取得可能な統計値の一覧は以下の項目になります。

  • MIN: 最小リターン
  • MAX: 最大リターン
  • MEAN: リターンの平均
  • MEDIAN: リターンの中央値
  • CUMULATIVE_RETURN: 初めから終わりまでの合計リターン
  • VARIANCEVARIANCE(annualized=True): リターンの母集団分散。オプションで、出力を年間値に正規化するために使用できます。デフォルトでは、分散は年間化されません。
  • STDDEV: リターンの母標準偏差。オプションで、STDDEV(annualized=True)出力を年間値に正規化するために使用できます。デフォルトでは、標準偏差は年間化されません。
  • MAX_DRAWDOWN: 最大ドローダウン
  • HISTOGRAM: 各シンボルについて、観測された合計リターンをヒストグラムにします。デフォルトでは、bins=10 です。HISTOGRAM(bins=20)のようにbinを指定できます。
  • AUTOCORRELATION: 自己相関。デフォルトでは、ラグ=1 です。AUTOCORRELATION(lag=2)のようにlagを指定できます。
  • COVARIANCECOVARIANCE(annualized=True): 銘柄間の共分散行列を返します。オプションで、出力を年間値に正規化するために使用できます。
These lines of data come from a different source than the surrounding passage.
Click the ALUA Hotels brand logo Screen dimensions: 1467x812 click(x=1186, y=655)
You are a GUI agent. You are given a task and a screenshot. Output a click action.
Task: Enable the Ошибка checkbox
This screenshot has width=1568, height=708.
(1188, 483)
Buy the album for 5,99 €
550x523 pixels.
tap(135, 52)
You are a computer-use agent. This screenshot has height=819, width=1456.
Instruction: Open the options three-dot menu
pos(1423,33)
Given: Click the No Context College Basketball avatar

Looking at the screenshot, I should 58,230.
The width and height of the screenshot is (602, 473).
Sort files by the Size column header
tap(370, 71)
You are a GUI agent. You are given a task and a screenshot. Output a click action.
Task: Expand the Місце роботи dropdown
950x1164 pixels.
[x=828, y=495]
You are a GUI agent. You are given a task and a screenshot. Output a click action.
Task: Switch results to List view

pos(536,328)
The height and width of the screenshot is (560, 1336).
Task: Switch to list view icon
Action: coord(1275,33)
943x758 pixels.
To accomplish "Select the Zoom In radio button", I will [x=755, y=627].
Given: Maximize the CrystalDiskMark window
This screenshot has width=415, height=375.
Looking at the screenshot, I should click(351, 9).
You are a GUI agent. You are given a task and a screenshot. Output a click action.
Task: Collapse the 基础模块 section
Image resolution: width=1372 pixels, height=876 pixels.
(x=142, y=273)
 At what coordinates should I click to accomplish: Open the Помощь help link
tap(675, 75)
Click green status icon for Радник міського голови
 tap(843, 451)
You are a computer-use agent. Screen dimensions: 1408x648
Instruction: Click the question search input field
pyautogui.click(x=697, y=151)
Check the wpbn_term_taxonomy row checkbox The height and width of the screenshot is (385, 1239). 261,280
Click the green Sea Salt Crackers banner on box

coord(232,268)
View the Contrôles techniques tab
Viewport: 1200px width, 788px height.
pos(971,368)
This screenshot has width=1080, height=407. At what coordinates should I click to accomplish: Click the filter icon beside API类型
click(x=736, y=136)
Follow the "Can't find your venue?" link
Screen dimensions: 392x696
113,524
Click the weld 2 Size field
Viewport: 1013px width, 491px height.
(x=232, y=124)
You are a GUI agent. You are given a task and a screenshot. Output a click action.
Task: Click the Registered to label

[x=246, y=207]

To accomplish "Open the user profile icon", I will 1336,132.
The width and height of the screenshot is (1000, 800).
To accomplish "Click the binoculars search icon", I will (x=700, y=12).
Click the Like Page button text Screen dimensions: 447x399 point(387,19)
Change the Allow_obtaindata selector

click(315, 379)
デフォルトでは、共分散は年間化されません。
  • CORRELATION: 銘柄間の相関行列(デフォルトはピアソン)を返します。 CORRELATION(method=KENDALL),CORRELATION(method=SPEARMAN)のように相関の手法を設定できます。

似たようなデータとして、特定期間のローリングの統計値を取得することも可能です。
AAPL と IBM について、過去2か月間のWindowSizeを20の(=つまり直近20日)、リターンの平均と年率標準偏差を計算する場合は次のようになります。

params = {
    'function': 'ANALYTICS_SLIDING_WINDOW',
    'SYMBOLS': 'AAPL,IBM',
    'RANGE': '2month',
    'INTERVAL': 'DAILY',
    'OHLC': 'close',
    'WINDOW_SIZE': '20',
    'CALCULATIONS': 'MEAN,STDDEV(annualized=True)',
}
get_data(function, api_key, params,df_name='payload')

上場日、上場廃止日

米国株とETFの上場日、上場廃止日の一覧を取得できます。

import pandas as pd
import requests
from io import StringIO

CSV_URL = f'https://www.alphavantage.co/query?function=LISTING_STATUS&apikey={api_key}'

with requests.Session() as s:
    download = s.get(CSV_URL)
    decoded_content = download.content.decode('utf-8')

    # StringIOを使ってPandasのデータフレームに変換
    df = pd.read_csv(StringIO(decoded_content))

df

IPOカレンダー

IPO予定日の一覧を取得できます。

get_data('IPO_CALENDAR',api_key, csv=True)

各種テクニカル指標

様々なテクニカル指標についても計算結果を取得できます。
例えば、最もシンプルなSMAの結果を以下のようにすると取得できます。
USDEURの週次10期間ごとの始値ベースのSMAの計算結果を取得します。

params = {
    'symbol': 'USDEUR',
    'interval': 'weekly',
    'time_period': 10,
    'series_type': 'open',
}
get_data('SMA', api_key, params,df_name='Technical Analysis: SMA').T

他にも様々なテクニカル指標の数値が取得できるので、興味のある方は、公式ドキュメントをもとに取得してみてください。